Chairman Businessmen Panel and Pakistan Business Group Alliance of FPCCI Mian Zahid Hussain, Presidential Candidate Abdul Rahim Janoo, Candidate for Sr. Vice President Mian Anjum Nisar for FPCCI Elections 2017 & Chief Convenor Election Cell Syed Abdul Waheed Shah has said government should consider reducing taxes and duties on import of edible oil to promote this sector.
The import duty, sales tax and other Government revenues are highest in Pakistan compared to our neighbouring countries therefore problems of Edible Oil sector should be recognised and resolved on a fast track basis, they said. They said that Pakistan imports around 2.1 million tonnes of Palm Oil products worth $1.8bn from Indonesia and Malaysia to fulfil domestic consumption of around 3.2m tonnes of ghee and cooking oil annually.

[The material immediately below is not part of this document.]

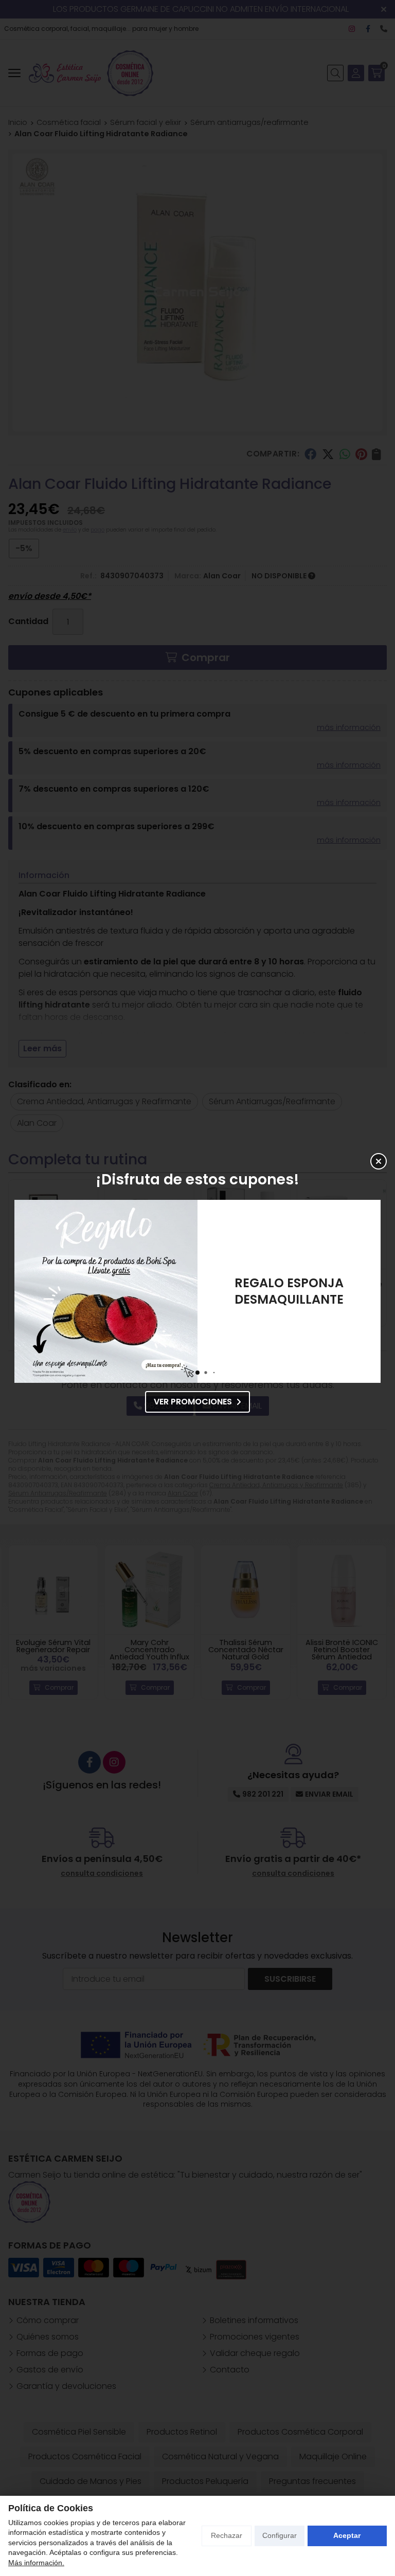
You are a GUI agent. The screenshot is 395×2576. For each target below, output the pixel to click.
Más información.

Reduction in the taxes will encourage vanaspati manufacturers to invest in oilseed production with an aim to achieve self-sufficiency and even exports in the longer run, they added.
They said that international prices of palm oil have gone down providing opportunity to many countries including India and China to build up reserves of the edible oil which should be considered by policymakers at home. Prices of ghee and cooking oil have surged by Rs 30-50 on a five-kilogram carton in last one year for which all the stakeholders blame each other. They said that the export of Ghee to Afghanistan and the Central Asia has become a good source to earn precious foreign exchange therefore export quota under DTRE should be enhanced three times from 1000 metric tonne, they demanded. They said that exporters should also eye Gulf and Middle Eastern markets.